Written exercise 1. Reproduce the item coordinate data rows without any changes, starting at the line that contains "18 U.S.C. 2257 (113, 2553)" and ending with the last row. Omit the pictures from your answer.

Provided text.
::::::::::

Run-length encoding
Run-length encoding is a method of [[ /lossless compression|lossless compression]] where we replace sequences of repeated data with a single value and a count of how many times it was repeated.
As an example, suppose we had this string of text:
AAAAAAAABBBBBBBCDDDDDDDDDDDDDEEEEEEE
That is:
- 8 A’s
- 7 B’s
- 1 C
- 13 D’s
- 7 E’s
It would be much better if, instead of storing each individual character, we just stored the character and how many times it was repeated!
While the underlying encoding would be different in reality, run length encoding would essentially turn the string above into something like:
8A 7B 1C 13D 7E
Stored in binary, that’s a lot less data to store than the original string.
Run-length encoding in images
We can do the same with images. For example, if we had a bitmap image that was 10 pixels wide and 10 pixels high, and the top 5 rows were all red and the rest was all blue, we might store that as something like:
50R 50B
Benefits of run-length encoding
- All the benefits of lossless compression
- It’s very simple to implement, and can be very effective for certain types of data, like images with large areas of solid colour, or text with lots of repeated characters.
- A variation of run length encoding can be used for things like GIFs, where a single video frame or pixel in a certain position can be stored and ‘repeated’ for multiple frames, which can save a lot of space.
Drawbacks of run-length encoding
- It can actually make the file size bigger if there aren’t many repeated characters
or pixels - for example, if we had a string like
ABCDABCDABCD, run-length encoding would turn that into1A 1B 1C 1D 1A 1B 1C 1D 1A 1B 1C 1D, which is much longer than the original string. - It is not very effective for images with lots of detail, like photos, as there aren’t many large areas of solid colour to take advantage of.

::::::::::

Item coordinate data.

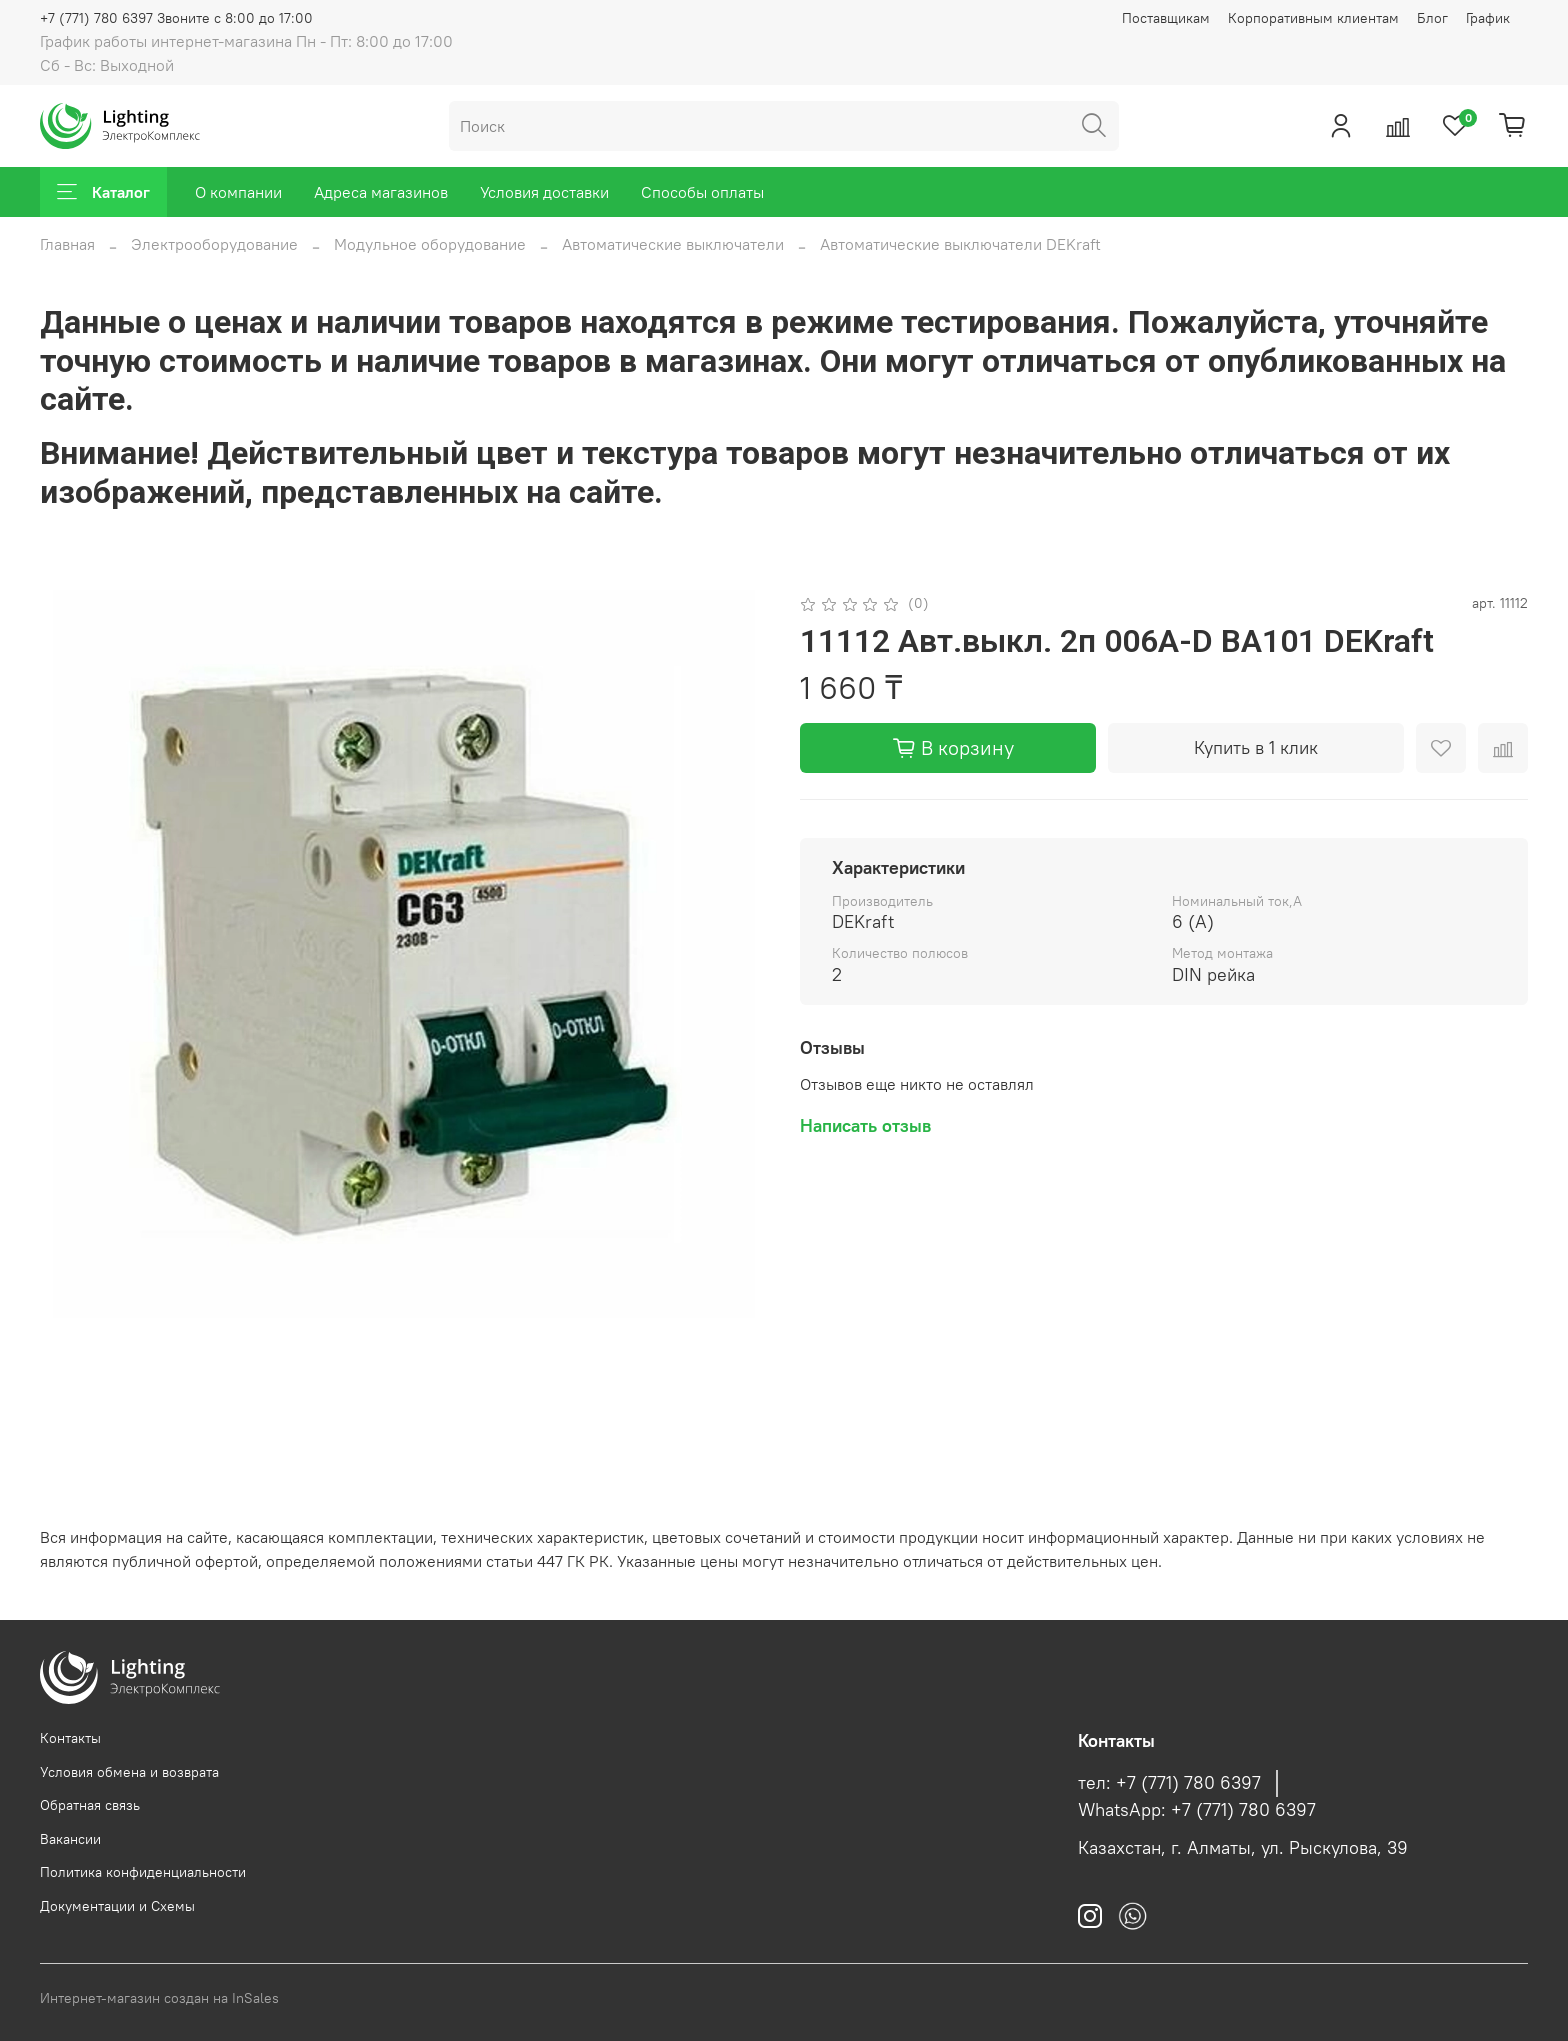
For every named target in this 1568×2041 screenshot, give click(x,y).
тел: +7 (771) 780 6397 (1169, 1783)
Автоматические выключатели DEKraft (960, 244)
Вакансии (70, 1839)
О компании (238, 192)
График (1488, 18)
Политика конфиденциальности (143, 1872)
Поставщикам (1166, 18)
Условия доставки (544, 192)
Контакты (70, 1738)
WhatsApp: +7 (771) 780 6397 (1197, 1810)
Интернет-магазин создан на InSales (159, 1998)
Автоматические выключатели (673, 244)
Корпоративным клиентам (1313, 18)
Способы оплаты (702, 192)
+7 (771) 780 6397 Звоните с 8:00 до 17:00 (176, 18)
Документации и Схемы (117, 1906)
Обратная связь (90, 1805)
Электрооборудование (214, 244)
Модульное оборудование (430, 244)
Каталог (103, 192)
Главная (67, 244)
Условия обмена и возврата (129, 1772)
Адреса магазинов (381, 192)
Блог (1432, 18)
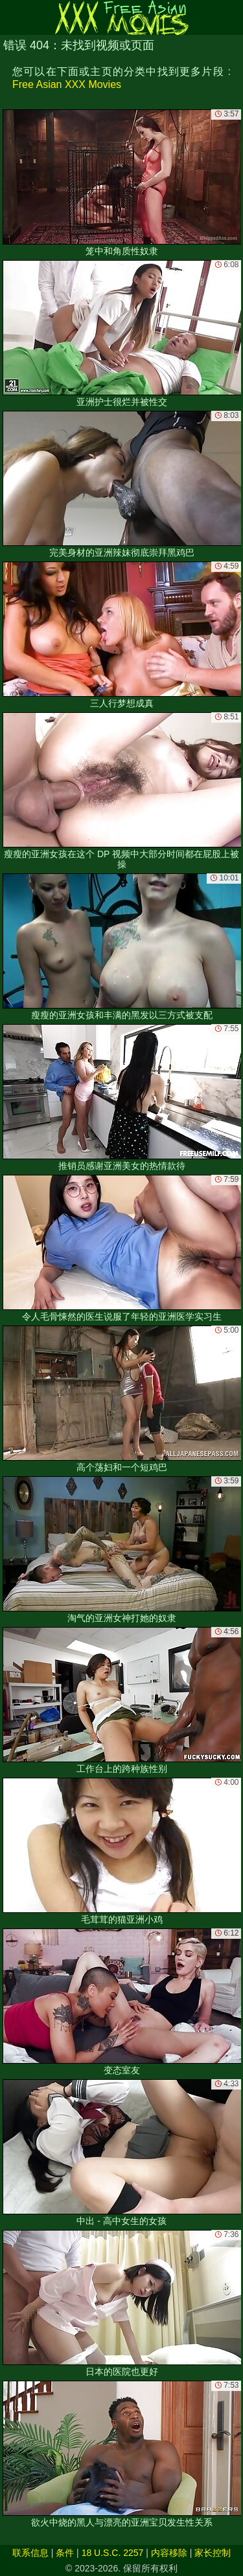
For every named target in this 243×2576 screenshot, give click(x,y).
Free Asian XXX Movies (66, 84)
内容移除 (169, 2553)
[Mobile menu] (11, 17)
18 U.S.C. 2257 (113, 2553)
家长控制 (212, 2553)
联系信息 (30, 2553)
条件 (65, 2553)
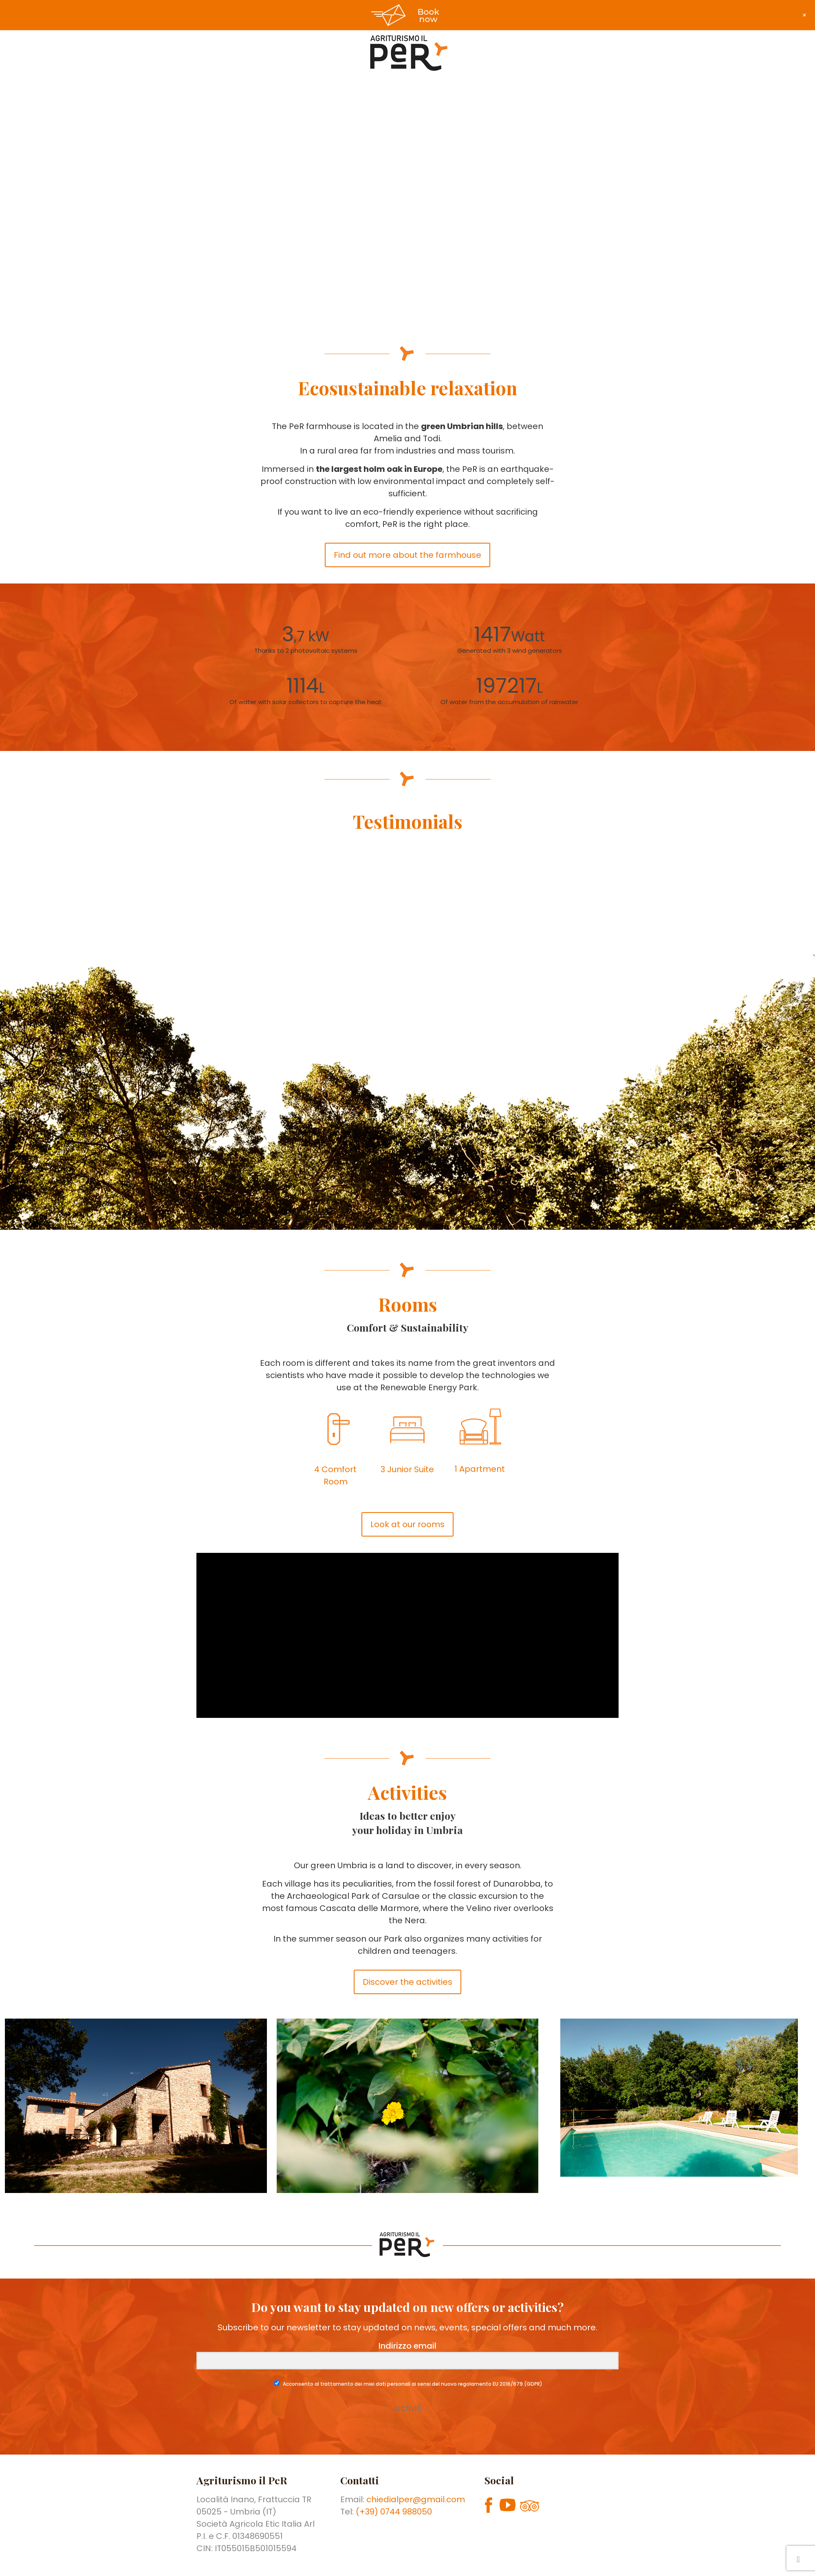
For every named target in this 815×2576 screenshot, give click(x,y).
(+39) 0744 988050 (394, 2511)
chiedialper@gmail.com (415, 2499)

::::::::::

Written exercise 2. In the run-length encoding text, how might a 10×10 bitmap image be stored if its top five rows are red and the rest is blue?

Full answer 1.
18 U.S.C. 2257 (113, 2553)
家长控制 (212, 2553)
联系信息 (30, 2553)
条件 (65, 2553)
For every named target in this 815×2576 screenshot, give click(x,y).
(+39) 0744 988050 (394, 2511)
chiedialper@gmail.com (415, 2499)

Full answer 2. 50R 50B